Mannheim. Hinter ihm liegen 45 Dienstjahre – jetzt geht Jürgen Rackwitz in den Ruhestand. Als „Herr der Pfänder“ wurde er im Dezember 2001 nach Aufploppen der sogenannten Leihamtsaffäre berufen. Mit seiner Ära sind so manche Neuerungen wie das Variopfand verknüpft – außerdem die unlängst abgeschlossene Sanierung der Sandsteinfassade samt Glaspyramide des historischen D4-Eckgebäudes.

Herr Rackwitz, um was ging es eigentlich bei der Leihamtsaffäre, die kommunalpolitisch ziemlich Staub aufgewirbelt hat?

Jürgen Rackwitz: Eigentlich ist der Begriff irreführend. Die Affäre hatte ja nichts mit dem Leihamt zu tun, sondern mit einer Reise des Leihamtsausschusses nach Wien. Und die sollte sich als Lustreise erweisen.

Bei dieser Lustreise war neben dem damaligen Leihamt-Geschäftsführer, der gehen musste, auch die Sozialbürgermeisterin dabei. Gegen Mechthild Fürst-Diery wurden allerdings Untreue-Ermittlungen eingestellt. Stimmt es, dass das Wiener Auktionshaus Dorotheum geschlossen hatte, als es angeblich von der Mannheimer Delegation besucht wurde?

Rackwitz: Ja, das stellte sich heraus. Und manch anderes auch. Mit meiner Berufung sollte ein Neuanfang gesetzt werden.

Was haben Sie verändert?

Rackwitz: Zunächst habe ich die Schalterhalle umbauen lassen und die Öffnungszeiten durchgehend an fünf Werktagen von 9 bis 17 Uhr verlängert. Seinerzeit gab es noch viele Hilfskräfte. Inzwischen ist selbstverständlich, dass Fachpersonal – ob Goldschmiedemeister, Diamantgutachter oder Uhrmachermeister – am Schalter sitzt.

„Zur Steuerung des Wuchers und zum Besten der bedürftigen Volksklasse“ – mit diesem Anliegen wurde das Leihamt anno 1809 im Alten Kaufhaus N1 gegründet. Was ist geblieben, was hat sich gewandelt?

Rackwitz: Die Stadt Mannheim wurde als Träger der Anstalt bestimmt – was bis heute zutrifft. Seit in Augsburg das dort bereits 1603 gegründete kommunale Leihamt geschlossen wurde, ist unsere Einrichtung Deutschlands einzige öffentlich-rechtliche Pfandanstalt.
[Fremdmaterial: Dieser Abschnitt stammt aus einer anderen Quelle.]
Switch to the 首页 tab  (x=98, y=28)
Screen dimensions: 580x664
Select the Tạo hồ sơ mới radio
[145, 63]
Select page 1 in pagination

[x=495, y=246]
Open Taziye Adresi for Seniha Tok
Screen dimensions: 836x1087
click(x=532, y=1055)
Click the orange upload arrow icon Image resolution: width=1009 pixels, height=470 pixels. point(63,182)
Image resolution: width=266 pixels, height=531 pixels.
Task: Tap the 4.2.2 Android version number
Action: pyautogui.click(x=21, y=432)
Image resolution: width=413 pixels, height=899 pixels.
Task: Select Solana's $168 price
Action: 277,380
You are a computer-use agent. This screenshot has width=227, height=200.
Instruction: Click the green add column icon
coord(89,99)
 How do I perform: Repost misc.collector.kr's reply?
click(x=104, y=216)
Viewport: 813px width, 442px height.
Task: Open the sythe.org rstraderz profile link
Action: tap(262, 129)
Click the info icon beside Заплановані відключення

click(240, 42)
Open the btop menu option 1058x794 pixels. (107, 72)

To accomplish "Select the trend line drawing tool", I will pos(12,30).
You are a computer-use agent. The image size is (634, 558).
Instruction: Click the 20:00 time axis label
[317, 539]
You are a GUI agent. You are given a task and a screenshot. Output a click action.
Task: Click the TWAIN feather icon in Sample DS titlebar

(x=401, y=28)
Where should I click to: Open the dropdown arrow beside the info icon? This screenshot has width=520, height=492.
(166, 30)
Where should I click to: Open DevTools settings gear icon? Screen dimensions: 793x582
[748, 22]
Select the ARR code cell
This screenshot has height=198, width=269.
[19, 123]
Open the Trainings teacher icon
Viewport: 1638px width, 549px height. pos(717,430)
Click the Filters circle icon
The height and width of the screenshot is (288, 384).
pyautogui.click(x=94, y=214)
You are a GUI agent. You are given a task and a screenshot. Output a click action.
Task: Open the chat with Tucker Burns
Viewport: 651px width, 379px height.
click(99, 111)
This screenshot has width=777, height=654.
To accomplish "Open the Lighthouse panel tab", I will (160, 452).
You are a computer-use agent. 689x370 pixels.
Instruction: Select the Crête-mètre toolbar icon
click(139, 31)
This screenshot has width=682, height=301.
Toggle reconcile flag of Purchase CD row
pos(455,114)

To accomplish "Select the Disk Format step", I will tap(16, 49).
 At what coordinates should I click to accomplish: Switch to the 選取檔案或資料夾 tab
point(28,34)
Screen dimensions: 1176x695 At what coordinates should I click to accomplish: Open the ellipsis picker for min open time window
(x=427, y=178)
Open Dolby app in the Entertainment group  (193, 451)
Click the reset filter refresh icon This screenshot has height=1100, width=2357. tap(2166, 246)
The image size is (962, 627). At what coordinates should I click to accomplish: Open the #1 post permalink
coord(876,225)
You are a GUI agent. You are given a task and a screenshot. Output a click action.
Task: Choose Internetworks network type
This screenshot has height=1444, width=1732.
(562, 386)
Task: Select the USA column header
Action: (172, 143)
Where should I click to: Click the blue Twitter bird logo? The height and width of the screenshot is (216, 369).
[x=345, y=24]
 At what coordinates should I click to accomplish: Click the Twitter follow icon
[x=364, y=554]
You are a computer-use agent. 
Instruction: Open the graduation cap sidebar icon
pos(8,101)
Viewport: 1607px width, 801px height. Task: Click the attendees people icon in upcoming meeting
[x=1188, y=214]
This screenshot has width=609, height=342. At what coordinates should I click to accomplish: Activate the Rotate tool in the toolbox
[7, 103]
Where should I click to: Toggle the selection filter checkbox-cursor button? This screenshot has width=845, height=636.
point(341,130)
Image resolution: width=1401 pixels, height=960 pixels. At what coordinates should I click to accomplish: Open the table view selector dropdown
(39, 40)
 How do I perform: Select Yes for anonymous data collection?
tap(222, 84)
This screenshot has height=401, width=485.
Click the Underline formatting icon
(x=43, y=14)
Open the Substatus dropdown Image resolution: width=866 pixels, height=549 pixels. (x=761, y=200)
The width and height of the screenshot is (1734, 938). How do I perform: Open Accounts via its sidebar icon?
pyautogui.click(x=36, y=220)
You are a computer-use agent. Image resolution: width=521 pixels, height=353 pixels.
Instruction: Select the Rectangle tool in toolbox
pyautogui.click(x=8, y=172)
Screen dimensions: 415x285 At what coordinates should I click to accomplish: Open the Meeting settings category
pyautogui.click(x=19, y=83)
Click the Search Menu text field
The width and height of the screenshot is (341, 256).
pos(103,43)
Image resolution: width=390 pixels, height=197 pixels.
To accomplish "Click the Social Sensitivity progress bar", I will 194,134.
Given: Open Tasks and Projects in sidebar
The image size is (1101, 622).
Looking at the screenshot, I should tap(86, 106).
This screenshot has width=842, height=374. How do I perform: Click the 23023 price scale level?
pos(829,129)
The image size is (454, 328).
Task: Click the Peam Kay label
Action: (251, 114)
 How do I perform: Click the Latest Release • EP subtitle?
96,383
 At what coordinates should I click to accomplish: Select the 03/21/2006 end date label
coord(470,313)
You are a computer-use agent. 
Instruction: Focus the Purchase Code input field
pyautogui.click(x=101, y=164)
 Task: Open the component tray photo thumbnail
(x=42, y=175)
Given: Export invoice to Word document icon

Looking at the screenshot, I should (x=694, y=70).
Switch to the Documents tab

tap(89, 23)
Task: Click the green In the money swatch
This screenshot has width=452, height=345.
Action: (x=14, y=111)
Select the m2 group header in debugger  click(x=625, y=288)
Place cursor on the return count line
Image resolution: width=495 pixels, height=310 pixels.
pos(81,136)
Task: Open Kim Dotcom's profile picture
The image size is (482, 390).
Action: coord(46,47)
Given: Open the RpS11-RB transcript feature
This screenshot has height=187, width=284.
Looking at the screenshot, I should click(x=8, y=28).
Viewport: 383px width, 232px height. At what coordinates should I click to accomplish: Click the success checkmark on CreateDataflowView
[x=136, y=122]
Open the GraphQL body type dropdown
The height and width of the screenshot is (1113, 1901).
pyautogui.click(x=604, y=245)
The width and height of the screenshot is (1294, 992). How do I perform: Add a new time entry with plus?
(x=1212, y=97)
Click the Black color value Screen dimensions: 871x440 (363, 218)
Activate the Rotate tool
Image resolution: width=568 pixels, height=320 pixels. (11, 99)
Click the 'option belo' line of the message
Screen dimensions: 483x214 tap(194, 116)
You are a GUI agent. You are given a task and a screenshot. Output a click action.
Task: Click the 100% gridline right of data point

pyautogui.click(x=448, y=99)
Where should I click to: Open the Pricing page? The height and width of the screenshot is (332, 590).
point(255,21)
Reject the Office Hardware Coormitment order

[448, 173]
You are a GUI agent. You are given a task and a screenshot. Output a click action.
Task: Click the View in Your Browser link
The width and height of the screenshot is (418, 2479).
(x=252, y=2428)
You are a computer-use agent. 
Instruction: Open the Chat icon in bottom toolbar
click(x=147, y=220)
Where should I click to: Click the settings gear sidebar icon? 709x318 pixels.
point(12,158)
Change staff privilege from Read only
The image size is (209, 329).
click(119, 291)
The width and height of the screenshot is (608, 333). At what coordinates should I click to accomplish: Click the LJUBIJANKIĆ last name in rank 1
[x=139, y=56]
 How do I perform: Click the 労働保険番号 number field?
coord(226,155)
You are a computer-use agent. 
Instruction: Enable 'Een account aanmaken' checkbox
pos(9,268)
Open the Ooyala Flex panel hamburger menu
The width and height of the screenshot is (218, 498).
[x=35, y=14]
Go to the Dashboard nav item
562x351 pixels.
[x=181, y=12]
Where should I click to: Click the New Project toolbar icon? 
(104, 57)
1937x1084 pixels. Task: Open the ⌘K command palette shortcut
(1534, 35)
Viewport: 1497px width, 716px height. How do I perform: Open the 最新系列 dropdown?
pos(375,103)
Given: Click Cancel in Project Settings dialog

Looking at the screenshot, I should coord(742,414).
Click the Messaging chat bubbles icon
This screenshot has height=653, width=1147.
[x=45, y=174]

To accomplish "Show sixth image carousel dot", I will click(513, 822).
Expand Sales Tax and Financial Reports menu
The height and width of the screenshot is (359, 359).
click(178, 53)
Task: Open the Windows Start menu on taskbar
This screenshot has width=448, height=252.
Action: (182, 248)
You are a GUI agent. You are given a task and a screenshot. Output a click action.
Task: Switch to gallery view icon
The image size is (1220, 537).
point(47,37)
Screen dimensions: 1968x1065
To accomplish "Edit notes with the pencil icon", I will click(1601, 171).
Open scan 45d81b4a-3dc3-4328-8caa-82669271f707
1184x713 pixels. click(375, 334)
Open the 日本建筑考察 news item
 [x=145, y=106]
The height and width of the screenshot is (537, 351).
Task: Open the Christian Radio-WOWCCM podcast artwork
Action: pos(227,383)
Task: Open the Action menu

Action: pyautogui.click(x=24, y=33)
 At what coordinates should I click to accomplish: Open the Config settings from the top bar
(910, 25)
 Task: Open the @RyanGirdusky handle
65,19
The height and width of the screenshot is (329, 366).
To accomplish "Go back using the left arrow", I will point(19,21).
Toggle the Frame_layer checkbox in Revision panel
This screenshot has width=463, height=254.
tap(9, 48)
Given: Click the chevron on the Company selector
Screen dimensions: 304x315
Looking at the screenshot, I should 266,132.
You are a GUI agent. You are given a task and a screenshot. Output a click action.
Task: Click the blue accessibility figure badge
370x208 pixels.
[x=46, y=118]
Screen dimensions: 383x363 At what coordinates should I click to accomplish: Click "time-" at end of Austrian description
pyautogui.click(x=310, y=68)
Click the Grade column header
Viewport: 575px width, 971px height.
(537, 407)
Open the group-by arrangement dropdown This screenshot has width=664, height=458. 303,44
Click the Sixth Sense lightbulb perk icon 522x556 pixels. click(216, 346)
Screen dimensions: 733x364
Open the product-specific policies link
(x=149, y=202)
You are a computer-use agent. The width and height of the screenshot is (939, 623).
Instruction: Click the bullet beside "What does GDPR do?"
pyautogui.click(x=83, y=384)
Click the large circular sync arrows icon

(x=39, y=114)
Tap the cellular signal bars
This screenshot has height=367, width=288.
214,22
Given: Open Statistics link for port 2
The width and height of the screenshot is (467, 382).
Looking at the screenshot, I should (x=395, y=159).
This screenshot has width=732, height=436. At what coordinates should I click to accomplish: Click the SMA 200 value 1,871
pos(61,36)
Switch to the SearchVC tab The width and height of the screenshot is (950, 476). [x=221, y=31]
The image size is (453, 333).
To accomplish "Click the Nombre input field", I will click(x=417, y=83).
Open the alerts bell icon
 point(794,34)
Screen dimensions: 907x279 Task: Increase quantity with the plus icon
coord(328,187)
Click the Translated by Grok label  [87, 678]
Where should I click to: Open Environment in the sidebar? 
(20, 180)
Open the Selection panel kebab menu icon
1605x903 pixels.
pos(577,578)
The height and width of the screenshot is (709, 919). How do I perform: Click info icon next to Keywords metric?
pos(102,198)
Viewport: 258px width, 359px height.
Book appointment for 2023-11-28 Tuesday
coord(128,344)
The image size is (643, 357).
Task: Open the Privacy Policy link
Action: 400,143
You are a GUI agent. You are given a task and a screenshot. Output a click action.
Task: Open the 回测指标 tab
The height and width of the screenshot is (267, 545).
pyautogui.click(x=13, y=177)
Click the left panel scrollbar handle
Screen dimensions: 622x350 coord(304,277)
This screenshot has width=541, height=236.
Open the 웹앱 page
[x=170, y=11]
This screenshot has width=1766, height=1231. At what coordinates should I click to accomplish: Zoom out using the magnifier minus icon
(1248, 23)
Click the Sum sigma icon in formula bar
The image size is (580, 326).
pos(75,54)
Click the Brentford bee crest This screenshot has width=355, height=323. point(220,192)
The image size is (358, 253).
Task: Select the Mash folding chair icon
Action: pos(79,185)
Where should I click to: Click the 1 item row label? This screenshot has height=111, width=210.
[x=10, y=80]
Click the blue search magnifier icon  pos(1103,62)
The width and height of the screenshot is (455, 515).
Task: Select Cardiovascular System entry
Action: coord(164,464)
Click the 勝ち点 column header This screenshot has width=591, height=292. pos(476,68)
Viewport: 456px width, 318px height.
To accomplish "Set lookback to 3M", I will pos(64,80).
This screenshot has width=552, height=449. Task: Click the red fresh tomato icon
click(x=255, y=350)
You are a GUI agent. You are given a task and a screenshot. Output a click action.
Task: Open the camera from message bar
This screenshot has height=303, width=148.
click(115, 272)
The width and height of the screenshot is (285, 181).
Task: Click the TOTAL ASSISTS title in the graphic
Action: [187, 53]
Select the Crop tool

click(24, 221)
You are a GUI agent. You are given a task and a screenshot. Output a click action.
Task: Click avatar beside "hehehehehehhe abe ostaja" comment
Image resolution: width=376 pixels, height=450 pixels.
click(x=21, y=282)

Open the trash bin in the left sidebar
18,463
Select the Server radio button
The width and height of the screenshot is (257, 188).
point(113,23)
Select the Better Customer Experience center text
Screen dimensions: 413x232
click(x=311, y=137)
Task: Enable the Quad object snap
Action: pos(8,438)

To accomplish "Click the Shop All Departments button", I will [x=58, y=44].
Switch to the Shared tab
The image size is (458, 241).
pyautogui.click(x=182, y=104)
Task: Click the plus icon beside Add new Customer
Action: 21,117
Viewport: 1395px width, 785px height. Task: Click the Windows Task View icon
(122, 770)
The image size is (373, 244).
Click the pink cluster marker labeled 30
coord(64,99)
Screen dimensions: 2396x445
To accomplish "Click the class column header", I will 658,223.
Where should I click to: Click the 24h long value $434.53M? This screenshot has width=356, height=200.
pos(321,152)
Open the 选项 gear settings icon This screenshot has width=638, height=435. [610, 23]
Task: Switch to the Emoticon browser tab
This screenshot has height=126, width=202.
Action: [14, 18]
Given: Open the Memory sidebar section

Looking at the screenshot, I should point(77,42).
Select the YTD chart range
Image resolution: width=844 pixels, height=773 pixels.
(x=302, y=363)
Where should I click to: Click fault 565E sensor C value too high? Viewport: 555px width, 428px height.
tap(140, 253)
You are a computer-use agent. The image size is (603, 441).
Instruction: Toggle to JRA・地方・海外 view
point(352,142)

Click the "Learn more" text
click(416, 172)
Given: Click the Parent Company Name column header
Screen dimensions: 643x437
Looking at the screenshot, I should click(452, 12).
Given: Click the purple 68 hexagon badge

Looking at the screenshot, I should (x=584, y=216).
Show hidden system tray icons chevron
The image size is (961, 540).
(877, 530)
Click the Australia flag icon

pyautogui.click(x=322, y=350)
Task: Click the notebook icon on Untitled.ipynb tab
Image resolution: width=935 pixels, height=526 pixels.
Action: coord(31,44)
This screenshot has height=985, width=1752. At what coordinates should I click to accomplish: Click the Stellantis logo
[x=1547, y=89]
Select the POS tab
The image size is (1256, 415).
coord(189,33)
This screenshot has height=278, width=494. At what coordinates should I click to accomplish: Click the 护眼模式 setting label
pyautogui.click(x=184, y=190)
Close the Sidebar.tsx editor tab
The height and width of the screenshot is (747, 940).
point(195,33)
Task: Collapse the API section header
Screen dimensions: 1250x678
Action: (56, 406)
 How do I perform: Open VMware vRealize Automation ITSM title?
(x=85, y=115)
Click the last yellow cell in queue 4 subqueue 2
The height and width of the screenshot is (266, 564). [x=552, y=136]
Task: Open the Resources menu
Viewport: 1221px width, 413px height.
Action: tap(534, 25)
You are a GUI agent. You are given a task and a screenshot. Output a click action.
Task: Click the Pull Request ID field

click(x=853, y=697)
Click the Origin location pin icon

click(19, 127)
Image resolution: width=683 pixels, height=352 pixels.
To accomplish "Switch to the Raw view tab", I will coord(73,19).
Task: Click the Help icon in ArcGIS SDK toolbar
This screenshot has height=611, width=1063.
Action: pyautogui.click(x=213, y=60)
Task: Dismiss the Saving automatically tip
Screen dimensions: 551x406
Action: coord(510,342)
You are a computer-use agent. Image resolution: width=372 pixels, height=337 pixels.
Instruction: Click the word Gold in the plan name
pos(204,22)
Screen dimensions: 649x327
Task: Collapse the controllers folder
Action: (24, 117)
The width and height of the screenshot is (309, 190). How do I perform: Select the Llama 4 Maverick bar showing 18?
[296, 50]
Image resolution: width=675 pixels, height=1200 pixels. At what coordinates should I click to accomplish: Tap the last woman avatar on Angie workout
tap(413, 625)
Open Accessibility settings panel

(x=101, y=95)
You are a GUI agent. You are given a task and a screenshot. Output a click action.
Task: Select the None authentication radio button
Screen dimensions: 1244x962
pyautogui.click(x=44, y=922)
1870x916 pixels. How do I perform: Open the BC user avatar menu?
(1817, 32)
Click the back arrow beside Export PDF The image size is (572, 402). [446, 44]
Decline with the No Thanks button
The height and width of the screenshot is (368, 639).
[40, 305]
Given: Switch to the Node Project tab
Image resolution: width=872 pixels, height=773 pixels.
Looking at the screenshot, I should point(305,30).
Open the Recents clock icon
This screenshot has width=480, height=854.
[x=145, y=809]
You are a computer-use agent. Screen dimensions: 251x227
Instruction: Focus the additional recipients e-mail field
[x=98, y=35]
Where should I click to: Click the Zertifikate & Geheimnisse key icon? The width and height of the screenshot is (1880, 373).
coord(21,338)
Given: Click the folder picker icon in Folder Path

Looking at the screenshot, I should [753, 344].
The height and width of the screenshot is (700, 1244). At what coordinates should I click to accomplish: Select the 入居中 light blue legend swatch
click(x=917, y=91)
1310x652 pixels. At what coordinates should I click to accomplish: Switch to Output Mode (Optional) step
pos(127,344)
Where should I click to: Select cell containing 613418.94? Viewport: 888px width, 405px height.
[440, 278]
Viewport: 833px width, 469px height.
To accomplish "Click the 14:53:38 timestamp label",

Das Städtische Leihamt Mannheim ist die einzige öffentlich-rechtliche Pfandanstalt in Deutschland. © Axel Heiter

Und wie wird der soziale Auftrag umgesetzt?

Rackwitz: Menschen, die sich in finanzieller Notlage befinden, bekommen einen Pfandkredit gewährt – damit sie sich nicht verschulden oder Werte verkaufen müssen. Zu uns kommen neben Privatleuten auch mittelständische Unternehmer, die einen Engpass überbrücken müssen.

Wie viel Geld wird sofort bar an der Kasse ausbezahlt?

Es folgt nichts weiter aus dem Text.